I Have Black Friends
So you have a black friend or two? So what! You think we don’t know you’re just using them to convince yourself that you’re not prejudiced? Why is it such a big deal to have a friend of color anyway? Why do you even feel that this is something you should even mention? You’re being racist just by mentioning you’ve got a black friend, because you’re singling them out and using them, just like your ancestors used their ancestors as freakin’ SLAVES!
I Voted For Obama
This has got to be one of the most pathetic excuses of them all. Great, you gave us a black president – congratulations! Do you expect people of color to just sit back and ignore your racism now because you put a black person in the white house? Do you think they’re going to ignore the fact that you voted for Trump when you’d had enough of our black president? You just want to sweep all of your crimes against people of color under the rug because you voted for a black president ONE TIME. You’re still fucking RACIST!
I Give Money To Charity
Oh puuuleease! You think giving millions of dollars to charity to help poor African children somehow makes up for destroying the entire continent with colonialism and imperialism? You think handing out a few crumbs to black Africans while white people still own all of the major companies throughout Africa and are still bleeding the continent dry, makes you a good person?
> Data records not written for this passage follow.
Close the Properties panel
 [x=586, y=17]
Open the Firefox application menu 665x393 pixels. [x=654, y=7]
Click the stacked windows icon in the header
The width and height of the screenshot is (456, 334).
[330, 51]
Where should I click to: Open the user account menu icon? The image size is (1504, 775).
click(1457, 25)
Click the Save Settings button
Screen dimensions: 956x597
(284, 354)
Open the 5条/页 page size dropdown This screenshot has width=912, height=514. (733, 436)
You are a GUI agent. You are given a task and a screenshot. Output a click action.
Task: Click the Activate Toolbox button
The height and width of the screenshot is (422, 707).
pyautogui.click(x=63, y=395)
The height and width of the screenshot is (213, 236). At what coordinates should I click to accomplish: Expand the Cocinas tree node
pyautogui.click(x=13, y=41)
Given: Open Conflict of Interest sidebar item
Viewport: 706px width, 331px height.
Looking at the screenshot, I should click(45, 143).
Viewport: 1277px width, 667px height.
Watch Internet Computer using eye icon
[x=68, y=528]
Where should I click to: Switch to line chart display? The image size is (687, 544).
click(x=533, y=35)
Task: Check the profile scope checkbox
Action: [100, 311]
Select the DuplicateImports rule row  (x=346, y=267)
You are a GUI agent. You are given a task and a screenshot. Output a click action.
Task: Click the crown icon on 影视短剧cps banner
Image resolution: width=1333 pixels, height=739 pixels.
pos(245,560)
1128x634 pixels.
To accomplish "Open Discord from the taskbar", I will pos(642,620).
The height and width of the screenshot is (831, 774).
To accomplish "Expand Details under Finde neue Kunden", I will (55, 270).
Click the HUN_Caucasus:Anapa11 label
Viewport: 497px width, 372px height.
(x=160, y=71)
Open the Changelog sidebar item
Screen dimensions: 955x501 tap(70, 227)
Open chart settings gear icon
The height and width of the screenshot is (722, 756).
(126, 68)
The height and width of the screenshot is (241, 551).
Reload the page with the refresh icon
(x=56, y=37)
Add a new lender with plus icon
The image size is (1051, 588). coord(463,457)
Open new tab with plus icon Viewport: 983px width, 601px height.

Wake me up when all of Europe’s wealth is returned to Africa and Buckingham Palace is relocated to Nigeria, along with its new black princess, Meghan Markle!
I Work at an NGO
Awww, aren’t you adorable. You thought that sweating and laboring away in the Kenyan heat to help African children was going to absolve you of your guilt? Well, newsflash – you’re still racist, and what’s more you’re another white person demeaning Africans by thinking they need to be “helped”. Oh, let’s all praise the compassionate white heroes for helping some black children, and worship them like gods! Let’s just ignore the fact that their ancestors RUINED the whole of Africa, Haiti, the Caribbean and Black Wall Street! Go to hell!
I Like Reggae and Rap Music
Seriously? You thought your lame white ass was going to be excused cos you like black music? I’m not sure if you’ve noticed, but ALL of the major music awards are for people of color now, cos white people SUCK at music! It’s not because there’s a coordinated campaign to destroy and marginalize rock, country and metal – it’s that people of color are the true rock stars! Beethoven? Mozart? Bach? Get the fuck out of here! Jay Z is the Mozart of our era!
I Adopted a Black Baby
Oh wow, good for you. Are you going to read that baby The Adventures of Huckleberry Finn, an Enid Blyton Novel or another one of your racist white “classics”? Well done for raising another uncle Tom who is going to defend the white establishment and think of themselves as inferior! Seriously? You’re disgusting and evil human being!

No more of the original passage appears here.